• Press Release

Ian Maze, PhD, Named 2022 Recipient of Jacob P. Waletzky Award by Society for Neuroscience

  • New York, NY
  • (November 14, 2022)

The Society for Neuroscience (SfN) has named Ian Maze, PhD, as the 2022 recipient of the Jacob P. Waletzky Award. The award, supported by the Waletzky Award Prize Fund and the Waletzky family, is granted to a young scientist whose independent research has led to significant conceptual and empirical contributions to the understanding of drug addiction.

Dr. Maze is a Professor of Neuroscience and Pharmacological Sciences, Director of the Center for Neural Epigenome Engineering, and Principal Investigator of the Laboratory for Mechanistic Neuroepigenetics and Disease at the Icahn School of Medicine at Mount Sinai. 

Dr. Maze is a chromatin biologist and neuroscientist investigating the complex interplay between chromatin regulatory mechanisms and neural plasticity in the mammalian central nervous system. His multidisciplinary and integrative research involves the use of biochemical, biophysical, physiological, and behavioral analyses to explore the molecular underpinnings of neurodevelopmental and adult cognitive, psychiatric, and substance use disorders.
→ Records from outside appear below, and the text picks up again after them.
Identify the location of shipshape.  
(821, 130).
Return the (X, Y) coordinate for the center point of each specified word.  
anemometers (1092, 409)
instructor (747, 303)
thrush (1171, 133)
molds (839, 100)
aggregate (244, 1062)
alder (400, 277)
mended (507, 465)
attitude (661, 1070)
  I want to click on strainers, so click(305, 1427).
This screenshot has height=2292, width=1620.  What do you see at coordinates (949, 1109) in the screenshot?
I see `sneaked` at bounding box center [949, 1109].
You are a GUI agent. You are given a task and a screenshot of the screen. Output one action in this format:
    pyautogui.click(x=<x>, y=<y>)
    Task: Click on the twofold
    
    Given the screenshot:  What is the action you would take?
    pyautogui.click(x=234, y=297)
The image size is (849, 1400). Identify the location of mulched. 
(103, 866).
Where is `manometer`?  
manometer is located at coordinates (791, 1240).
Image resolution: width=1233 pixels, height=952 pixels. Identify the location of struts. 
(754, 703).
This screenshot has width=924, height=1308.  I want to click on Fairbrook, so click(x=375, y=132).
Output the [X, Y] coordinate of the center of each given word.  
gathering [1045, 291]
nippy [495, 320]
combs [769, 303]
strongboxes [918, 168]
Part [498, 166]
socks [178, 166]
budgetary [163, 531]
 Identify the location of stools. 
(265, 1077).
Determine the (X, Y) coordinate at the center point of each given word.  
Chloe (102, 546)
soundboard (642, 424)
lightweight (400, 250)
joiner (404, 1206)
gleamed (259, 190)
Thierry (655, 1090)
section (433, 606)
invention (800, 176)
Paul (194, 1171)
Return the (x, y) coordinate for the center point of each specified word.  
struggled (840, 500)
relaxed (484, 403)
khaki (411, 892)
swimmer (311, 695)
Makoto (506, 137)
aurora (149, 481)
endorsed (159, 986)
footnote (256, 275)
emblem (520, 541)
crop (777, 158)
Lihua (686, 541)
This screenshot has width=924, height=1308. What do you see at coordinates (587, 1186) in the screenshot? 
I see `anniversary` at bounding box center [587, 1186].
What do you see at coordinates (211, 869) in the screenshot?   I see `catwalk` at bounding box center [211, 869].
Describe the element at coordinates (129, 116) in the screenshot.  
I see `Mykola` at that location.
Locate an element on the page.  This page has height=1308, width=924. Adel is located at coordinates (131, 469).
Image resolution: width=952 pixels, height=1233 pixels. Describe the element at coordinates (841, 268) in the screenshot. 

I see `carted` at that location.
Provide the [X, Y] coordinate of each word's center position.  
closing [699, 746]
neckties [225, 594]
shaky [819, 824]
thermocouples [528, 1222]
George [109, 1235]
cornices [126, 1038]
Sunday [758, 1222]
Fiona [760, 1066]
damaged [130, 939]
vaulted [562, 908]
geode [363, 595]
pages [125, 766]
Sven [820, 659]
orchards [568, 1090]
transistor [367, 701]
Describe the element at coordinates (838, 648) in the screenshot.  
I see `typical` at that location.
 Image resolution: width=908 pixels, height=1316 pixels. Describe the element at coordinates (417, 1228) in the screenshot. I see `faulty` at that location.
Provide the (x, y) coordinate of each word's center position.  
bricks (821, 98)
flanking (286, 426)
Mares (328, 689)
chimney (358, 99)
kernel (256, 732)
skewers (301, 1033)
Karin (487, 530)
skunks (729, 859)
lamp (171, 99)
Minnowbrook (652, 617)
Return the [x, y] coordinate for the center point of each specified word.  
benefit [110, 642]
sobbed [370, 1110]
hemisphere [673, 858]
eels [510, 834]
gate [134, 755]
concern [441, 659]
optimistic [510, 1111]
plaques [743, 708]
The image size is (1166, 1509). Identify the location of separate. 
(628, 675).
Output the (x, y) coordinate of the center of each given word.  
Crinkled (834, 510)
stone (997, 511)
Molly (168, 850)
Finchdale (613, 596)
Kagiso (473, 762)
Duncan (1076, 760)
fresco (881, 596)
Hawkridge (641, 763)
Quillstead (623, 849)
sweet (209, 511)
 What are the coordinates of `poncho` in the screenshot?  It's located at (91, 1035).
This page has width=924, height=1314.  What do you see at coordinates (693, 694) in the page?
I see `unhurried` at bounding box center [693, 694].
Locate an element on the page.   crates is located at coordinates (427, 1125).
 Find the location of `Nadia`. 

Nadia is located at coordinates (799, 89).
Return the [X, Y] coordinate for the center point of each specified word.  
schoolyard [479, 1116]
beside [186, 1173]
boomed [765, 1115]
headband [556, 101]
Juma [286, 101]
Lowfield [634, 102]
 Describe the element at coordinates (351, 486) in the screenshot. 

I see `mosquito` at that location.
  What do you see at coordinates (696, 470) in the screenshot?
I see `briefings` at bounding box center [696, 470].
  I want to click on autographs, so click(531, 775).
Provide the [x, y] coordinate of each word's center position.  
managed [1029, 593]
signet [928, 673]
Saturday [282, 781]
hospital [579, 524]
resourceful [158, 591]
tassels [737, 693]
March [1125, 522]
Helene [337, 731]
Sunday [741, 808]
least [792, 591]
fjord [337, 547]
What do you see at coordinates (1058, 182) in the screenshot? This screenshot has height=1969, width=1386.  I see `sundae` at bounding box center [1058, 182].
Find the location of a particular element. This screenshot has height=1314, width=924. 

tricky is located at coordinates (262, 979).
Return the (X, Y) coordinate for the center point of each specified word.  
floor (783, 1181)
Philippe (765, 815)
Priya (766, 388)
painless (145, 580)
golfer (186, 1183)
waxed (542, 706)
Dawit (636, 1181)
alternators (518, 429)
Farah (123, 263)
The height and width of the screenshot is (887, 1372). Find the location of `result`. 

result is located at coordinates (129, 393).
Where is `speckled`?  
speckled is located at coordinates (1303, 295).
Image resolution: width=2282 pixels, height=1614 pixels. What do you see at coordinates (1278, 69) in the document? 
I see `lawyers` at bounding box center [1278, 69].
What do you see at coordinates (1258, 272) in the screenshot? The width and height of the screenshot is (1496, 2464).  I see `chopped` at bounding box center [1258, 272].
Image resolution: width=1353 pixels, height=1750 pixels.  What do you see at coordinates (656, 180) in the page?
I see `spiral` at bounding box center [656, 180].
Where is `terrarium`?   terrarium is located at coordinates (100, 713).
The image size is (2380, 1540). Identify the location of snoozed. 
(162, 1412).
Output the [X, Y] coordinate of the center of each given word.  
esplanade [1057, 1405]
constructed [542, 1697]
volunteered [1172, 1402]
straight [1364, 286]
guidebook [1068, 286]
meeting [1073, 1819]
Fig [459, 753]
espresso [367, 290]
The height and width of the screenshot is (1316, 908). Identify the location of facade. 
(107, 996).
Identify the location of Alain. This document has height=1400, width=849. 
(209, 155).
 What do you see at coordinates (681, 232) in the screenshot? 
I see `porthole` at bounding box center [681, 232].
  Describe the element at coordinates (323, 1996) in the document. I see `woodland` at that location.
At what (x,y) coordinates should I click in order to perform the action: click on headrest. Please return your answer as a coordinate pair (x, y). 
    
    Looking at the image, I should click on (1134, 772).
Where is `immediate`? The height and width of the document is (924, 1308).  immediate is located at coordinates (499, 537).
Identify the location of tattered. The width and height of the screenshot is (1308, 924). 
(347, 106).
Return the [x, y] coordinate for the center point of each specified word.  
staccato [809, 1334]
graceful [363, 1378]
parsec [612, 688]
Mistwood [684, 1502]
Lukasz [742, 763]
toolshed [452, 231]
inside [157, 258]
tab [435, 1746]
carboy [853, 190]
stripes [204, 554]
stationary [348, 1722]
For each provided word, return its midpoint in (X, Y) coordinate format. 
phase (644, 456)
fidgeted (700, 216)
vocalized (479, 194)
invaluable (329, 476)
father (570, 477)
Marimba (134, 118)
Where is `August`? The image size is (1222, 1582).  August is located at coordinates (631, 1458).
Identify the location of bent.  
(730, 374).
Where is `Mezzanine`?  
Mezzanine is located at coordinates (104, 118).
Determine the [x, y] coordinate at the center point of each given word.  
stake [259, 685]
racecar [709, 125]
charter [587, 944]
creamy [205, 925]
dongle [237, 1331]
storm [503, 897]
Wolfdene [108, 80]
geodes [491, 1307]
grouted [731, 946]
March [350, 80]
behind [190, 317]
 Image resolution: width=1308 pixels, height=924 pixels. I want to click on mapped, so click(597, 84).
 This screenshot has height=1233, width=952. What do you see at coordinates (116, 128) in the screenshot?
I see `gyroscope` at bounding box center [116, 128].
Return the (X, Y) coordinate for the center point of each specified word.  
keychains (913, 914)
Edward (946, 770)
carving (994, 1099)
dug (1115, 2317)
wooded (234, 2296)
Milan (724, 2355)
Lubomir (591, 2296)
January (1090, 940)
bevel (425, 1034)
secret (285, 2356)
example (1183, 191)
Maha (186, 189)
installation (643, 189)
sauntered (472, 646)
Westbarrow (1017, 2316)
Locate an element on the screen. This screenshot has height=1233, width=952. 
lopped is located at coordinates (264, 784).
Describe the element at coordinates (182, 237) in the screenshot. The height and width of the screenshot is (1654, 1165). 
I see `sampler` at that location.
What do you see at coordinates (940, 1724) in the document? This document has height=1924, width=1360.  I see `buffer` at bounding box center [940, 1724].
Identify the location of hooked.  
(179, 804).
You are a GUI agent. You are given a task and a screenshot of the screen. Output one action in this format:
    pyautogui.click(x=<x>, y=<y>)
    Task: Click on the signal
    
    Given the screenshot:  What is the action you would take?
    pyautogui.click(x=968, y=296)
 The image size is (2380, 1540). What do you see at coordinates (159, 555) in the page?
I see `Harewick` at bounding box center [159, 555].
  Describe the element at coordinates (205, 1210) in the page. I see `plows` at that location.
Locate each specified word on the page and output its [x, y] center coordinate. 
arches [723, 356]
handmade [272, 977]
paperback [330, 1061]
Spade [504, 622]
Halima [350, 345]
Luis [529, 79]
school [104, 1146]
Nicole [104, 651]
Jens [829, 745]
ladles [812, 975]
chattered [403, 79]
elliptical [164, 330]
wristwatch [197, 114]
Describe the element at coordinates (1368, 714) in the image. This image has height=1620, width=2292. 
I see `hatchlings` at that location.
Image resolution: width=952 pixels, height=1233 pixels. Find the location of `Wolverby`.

“Dr. Maze is an outstanding scientist who is not afraid to challenge conventional scientific theories in pursuit of novel pathways towards our understanding and treatment of drug addiction,” said Eric J. Nestler, MD, PhD, Dean for Academic Affairs, Nash Family Professor of Neuroscience, and Director of The Friedman Brain Institute at Icahn Mount Sinai, Chief Scientific Officer of the Mount Sinai Health System, and past president of the Society for Neuroscience. “Ian has already made significant contributions to The Friedman Brain Institute here at Mount Sinai and to the field of neuroscience, and he is just getting started. We are thrilled and profoundly grateful to SfN and the Waletzky family for their recognition of Dr. Maze’s early-career excellence and for the investment they’ve made to advance his exceptional, innovative research.”

Dr. Maze was one of the early pioneers of the addiction neuroepigenetics field, and his lab’s latest research has upended the long-held scientific dogma that the neurotransmitters dopamine and serotonin (which also contribute to drug addiction and depression) serve only as messengers within the central nervous system, allowing brain cells to communicate with each other. In addition to their roles as messengers, he has found, the chemicals are able to change the fundamental biology and behavior of brain cells by directly attaching to proteins.

Dr. Maze and his lab team extract proteins from brain cells in animal models and postmortem tissues and examine how they are chemically modified or changed. His team has identified thousands of proteins modified by dopamine and serotonin in the brain using mass spectrometry and other approaches, and they continue to search for new protein modifications and how they affect brain cells. Another avenue of research is exploring specific categories of drugs of abuse that may also function by directly or indirectly modifying proteins in our cells. In recent studies from 2020 and 2022 on cocaine and opioid dependence, published in Science and Neuropsychopharmacology respectively, Dr. Maze and team showed that by manipulating these types of marks in the brain’s reward circuitry in animal models they could reduce the tendency to relapse into addiction.

“It is truly a tremendous honor to receive this award and be able to follow in the footsteps of so many incredible researchers who have contributed so significantly to the addiction field. I would like to thank the Waletzky family, as well as the SfN, for their generous support of our work,” Dr. Maze said.

Among other accolades, Dr. Maze was named a Howard Hughes Medical Institute Investigator in 2021. He is a recipient of the 2022 McKnight Brain Disorder Award, the 2019 Dr. Harold and Golden Laport Basic Research Award, the 2019 Presidential Early Career Award for Scientists and Engineers, the 2016 Sloan Foundation Fellowship in Neuroscience, and the 2015 MQ: Transforming Mental Health Research Fellowship Award.

Dr. Maze received the award on Saturday, November 12 at the beginning of the Presidential Special Lecture during SfN Neuroscience 2022in San Diego.